------ Records provided ------
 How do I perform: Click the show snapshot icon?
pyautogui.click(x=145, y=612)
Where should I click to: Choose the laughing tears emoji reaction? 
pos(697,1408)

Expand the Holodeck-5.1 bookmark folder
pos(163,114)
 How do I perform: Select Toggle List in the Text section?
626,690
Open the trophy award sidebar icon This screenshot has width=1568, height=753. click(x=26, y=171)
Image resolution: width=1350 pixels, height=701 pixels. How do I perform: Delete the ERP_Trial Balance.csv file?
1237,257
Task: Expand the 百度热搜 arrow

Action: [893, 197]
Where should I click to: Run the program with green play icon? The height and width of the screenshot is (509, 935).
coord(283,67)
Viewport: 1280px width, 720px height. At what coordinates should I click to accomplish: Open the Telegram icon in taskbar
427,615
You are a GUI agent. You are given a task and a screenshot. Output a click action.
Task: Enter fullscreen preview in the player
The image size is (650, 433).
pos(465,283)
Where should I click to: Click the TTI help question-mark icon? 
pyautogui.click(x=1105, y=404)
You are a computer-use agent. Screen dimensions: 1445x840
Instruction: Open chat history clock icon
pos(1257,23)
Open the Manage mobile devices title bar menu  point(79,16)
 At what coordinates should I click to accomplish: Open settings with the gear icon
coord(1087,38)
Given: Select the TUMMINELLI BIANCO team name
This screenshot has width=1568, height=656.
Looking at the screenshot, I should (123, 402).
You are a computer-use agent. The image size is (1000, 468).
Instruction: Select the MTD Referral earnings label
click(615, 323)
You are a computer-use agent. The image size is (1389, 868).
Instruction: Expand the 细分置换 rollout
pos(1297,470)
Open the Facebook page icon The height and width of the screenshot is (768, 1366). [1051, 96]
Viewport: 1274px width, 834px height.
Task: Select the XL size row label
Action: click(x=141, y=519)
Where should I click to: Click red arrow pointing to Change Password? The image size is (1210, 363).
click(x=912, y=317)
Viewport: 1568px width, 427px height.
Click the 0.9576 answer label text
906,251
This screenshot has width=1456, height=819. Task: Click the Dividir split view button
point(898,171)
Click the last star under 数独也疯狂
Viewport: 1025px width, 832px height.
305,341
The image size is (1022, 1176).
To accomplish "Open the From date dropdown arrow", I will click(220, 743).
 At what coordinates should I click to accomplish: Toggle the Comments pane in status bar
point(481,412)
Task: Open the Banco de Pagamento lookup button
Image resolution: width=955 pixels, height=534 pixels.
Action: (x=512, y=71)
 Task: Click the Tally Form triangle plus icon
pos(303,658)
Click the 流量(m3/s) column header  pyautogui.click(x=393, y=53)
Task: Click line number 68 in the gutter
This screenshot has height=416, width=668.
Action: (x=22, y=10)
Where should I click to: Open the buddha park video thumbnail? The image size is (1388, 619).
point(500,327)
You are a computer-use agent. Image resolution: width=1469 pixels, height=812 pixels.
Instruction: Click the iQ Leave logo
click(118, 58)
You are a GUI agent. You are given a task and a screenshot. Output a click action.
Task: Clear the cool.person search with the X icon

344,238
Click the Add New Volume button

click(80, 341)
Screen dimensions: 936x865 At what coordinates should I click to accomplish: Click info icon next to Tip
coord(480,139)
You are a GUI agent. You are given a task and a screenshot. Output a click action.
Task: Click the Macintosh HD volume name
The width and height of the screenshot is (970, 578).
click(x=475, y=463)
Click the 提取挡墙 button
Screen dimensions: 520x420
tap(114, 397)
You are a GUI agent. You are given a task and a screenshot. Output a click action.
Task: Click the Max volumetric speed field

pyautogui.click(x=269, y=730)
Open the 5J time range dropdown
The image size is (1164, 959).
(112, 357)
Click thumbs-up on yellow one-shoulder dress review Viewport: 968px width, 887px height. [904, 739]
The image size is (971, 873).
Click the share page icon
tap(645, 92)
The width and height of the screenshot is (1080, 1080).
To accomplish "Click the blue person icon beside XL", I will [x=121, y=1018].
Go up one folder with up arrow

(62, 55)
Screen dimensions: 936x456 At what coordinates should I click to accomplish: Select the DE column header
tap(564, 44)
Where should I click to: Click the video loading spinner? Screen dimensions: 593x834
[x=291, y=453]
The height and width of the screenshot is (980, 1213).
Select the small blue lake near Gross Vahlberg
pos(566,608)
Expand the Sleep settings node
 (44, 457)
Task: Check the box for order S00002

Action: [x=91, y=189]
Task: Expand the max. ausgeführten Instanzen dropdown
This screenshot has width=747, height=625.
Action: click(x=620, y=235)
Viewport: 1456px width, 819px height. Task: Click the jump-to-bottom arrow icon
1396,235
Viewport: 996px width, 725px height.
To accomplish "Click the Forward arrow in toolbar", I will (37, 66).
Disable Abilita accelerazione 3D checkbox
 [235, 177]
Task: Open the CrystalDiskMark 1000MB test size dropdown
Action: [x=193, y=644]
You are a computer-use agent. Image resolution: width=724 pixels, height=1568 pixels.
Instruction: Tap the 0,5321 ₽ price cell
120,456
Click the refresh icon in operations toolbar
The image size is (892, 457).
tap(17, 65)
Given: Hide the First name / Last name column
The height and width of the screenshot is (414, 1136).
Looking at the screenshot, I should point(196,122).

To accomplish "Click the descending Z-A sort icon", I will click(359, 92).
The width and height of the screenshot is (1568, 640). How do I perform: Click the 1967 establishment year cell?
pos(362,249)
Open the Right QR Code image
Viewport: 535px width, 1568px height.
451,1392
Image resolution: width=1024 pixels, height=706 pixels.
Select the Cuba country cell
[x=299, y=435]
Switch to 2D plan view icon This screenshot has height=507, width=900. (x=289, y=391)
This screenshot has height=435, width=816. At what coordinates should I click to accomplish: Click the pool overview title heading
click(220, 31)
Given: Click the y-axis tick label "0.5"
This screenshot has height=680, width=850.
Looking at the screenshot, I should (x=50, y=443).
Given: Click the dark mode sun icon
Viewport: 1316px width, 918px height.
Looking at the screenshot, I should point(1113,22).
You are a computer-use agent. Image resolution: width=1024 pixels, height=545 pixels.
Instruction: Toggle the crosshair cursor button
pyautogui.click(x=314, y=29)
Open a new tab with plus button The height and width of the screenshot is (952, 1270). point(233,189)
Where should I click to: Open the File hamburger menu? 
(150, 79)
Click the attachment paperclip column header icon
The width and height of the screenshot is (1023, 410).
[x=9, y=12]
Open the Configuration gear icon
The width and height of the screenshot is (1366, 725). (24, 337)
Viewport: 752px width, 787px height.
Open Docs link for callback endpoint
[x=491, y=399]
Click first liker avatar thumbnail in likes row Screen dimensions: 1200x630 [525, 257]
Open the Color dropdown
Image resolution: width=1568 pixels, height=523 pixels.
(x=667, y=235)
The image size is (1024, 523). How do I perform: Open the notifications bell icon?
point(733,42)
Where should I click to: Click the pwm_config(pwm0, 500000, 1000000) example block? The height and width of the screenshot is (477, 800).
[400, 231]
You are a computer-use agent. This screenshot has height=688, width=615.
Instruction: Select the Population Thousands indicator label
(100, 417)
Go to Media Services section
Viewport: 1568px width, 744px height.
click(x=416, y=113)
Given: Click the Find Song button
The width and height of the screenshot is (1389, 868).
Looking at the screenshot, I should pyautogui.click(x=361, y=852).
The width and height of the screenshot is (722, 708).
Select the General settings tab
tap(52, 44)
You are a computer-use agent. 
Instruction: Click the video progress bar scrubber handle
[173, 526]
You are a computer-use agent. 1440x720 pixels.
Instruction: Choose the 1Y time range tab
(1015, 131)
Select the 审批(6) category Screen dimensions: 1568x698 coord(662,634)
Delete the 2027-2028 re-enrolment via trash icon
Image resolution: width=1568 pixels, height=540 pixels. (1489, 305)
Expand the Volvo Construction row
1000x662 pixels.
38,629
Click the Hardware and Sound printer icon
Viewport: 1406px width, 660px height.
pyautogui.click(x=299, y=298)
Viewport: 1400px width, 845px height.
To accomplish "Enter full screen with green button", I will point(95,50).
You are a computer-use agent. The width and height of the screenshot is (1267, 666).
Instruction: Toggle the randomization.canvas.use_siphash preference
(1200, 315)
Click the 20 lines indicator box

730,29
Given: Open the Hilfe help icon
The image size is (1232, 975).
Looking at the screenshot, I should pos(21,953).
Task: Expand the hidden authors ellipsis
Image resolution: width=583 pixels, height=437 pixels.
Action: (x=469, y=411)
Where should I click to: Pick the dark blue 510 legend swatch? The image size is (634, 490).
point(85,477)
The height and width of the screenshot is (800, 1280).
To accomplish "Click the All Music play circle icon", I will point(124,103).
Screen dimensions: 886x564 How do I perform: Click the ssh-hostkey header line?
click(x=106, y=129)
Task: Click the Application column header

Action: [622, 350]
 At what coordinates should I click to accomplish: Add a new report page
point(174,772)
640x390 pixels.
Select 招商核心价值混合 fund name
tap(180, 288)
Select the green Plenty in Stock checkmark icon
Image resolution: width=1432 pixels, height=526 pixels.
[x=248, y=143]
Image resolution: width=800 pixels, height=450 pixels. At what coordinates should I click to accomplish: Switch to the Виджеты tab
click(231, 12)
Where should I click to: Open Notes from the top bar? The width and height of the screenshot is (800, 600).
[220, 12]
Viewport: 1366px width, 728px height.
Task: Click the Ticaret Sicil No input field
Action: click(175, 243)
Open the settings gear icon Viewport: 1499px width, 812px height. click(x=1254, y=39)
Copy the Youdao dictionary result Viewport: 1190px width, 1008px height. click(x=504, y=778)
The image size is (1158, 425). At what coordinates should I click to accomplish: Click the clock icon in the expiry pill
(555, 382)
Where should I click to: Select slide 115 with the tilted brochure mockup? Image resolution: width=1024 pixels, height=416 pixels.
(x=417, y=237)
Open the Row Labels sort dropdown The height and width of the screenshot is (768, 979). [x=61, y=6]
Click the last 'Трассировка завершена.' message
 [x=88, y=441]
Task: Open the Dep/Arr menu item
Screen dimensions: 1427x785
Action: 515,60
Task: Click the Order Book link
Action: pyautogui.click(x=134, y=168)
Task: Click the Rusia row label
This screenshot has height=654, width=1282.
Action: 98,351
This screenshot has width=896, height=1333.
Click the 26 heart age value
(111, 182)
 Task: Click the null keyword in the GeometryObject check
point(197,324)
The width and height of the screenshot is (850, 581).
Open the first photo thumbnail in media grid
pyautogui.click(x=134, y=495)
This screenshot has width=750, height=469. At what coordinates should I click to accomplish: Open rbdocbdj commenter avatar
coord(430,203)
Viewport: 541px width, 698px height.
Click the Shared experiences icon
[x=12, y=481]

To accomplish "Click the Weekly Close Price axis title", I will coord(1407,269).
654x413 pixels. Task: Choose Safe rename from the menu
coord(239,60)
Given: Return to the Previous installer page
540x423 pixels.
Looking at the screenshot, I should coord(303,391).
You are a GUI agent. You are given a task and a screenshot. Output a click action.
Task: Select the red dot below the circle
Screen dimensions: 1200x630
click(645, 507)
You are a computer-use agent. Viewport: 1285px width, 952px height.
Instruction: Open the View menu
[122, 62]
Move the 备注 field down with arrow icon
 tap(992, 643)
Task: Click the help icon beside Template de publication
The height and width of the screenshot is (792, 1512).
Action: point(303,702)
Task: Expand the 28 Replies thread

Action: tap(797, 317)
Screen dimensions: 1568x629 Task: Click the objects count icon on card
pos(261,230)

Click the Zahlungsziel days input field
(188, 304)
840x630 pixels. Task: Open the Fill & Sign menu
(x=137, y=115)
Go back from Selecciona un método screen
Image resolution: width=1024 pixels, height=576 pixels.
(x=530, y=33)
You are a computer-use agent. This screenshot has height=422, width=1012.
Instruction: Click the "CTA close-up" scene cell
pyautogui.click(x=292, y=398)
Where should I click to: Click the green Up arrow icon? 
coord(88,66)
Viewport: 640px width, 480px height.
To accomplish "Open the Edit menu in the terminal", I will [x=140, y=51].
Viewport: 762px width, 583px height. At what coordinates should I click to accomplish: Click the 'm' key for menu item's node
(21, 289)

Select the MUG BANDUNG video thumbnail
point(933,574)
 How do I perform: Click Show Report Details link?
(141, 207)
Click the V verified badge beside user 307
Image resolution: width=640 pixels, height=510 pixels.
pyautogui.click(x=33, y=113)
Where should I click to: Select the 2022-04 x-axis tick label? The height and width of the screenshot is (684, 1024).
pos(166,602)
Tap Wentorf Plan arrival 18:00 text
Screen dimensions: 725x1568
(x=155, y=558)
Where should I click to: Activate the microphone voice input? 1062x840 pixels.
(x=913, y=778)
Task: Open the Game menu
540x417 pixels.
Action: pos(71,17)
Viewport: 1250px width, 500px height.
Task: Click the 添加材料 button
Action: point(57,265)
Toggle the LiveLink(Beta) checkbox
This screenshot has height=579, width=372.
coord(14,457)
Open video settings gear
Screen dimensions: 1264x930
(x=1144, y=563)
------
Rewrite the lines between the one holding "Viewport: 1280px width, 720px" and the one holding "coord(1087,38)", inclusive, with "icon" replaced by "button" and everything else left unchanged. Give only those lines.

- _Solution for this exercise_:
Viewport: 1280px width, 720px height. At what coordinates should I click to accomplish: Open the Telegram button in taskbar
427,615
You are a GUI agent. You are given a task and a screenshot. Output a click action.
Task: Enter fullscreen preview in the player
The image size is (650, 433).
pos(465,283)
Where should I click to: Click the TTI help question-mark button? 
pyautogui.click(x=1105, y=404)
You are a computer-use agent. Screen dimensions: 1445x840
Instruction: Open chat history clock button
pos(1257,23)
Open the Manage mobile devices title bar menu  point(79,16)
 At what coordinates should I click to accomplish: Open settings with the gear button
coord(1087,38)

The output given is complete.